Ich hatte die Rolleiflex 3,5 aus dem Nachlass meines Vaters dabei, die von Michael
@Beuteltier vor 2 Jahren mal gereinigt wurde, nach seinem Eindruck aber wohl eine Überprüfung und Justage der Verschlusszeiten braucht. Vielleicht wäre ja eine spezialisierte Kamera-Werkstatt vertreten, die so etwas kann, so dachte ich mir, und lies die Rolleiflex erst mal im Rucksack, um meinen Rundgang anzutreten.
Beim Eintritt in die Veranstaltungshalle war ich von den hohen Besucherzahlen überrascht. Ja, es gibt diesen Trend zur Rückbesinnung auf die analoge Fotografie. Aber so viel Zuspruch von jung bis alt hatte ich nicht erwartet.
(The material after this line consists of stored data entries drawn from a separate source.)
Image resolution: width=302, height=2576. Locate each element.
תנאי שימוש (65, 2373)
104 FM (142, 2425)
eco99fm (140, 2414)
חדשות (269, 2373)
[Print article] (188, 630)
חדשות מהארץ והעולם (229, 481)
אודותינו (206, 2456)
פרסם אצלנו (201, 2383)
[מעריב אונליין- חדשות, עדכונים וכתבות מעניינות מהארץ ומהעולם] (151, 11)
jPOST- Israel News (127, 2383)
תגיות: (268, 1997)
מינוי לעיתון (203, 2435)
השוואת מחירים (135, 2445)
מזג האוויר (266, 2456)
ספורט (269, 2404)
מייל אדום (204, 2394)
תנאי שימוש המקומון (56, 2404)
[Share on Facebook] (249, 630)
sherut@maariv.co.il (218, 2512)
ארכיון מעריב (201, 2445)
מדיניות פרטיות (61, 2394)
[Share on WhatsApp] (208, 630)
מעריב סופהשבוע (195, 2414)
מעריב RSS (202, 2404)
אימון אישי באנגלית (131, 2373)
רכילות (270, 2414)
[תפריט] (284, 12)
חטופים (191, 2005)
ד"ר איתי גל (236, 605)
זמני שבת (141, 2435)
Nach dem ersten Rundgang hatte ich, wie Michael
@VisualPursuit schon schrieb, ebenso den Eindruck, dass an vielen Ständen die Fotos im Mittelpunkt stehen. Die Vielfalt analoger Aufnahmetechniken war natürlich schon erkennbar, weil eine ganze Reihe von Austellern auch dazu etwas zeigten. Aber die Analog Art Affair ist keine Kamera-Börse. Eine Foto-Werkstatt für meine Rolleiflex habe ich auch nicht angetroffen.
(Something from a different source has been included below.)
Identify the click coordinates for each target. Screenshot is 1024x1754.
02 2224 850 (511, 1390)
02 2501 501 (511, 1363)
Dann begegnete mir Peter Braczko, unverkennbar mit der Nikon-Ledertasche und einer Nikon-Meßsucher-Kamera mit N-Nikkor 1:1.1 f=5cm ausgestattet, den ich freudig begrüsste, mich vorstellte und sofort eine gute gemeinsame Gesprächsebene mit ihm fand. Wir unterhielten uns gut eine halbe Stunde lang über alle möglichen Themen rund ums Fotografieren in technischer, kultureller und wirtschaftlicher Hinsicht und tauschten zum Schluss unsere Kontaktdaten aus. Wir kamen zu dem gemeinsamen Ergebnis, dass die Digitalfotografie uns Fotografen so viele Vorteile bringt, dass wir nicht mehr von der analogen Fotografie mit ihren Prozesszeiten abhängig sein wollen. Unbedingt behält die analoge Fotografie ihren kulturellen Wert und eigenen ästhetischen Reiz, wie auch als Objekt von Sammlern und Liebhabern ihrer Werkzeuge.
Für mich war es ein spannender Nachmittag mit vielen schönen Anregungen. Mit großer Wahrscheinlichkeit besuche ich diese Ausstellung im nächsten Jahr wieder. So weit mein persönliches Fazit zur Analog Art Affair.
Wer von Euch war noch dort und möchte hier von seinen Eindrücken berichten?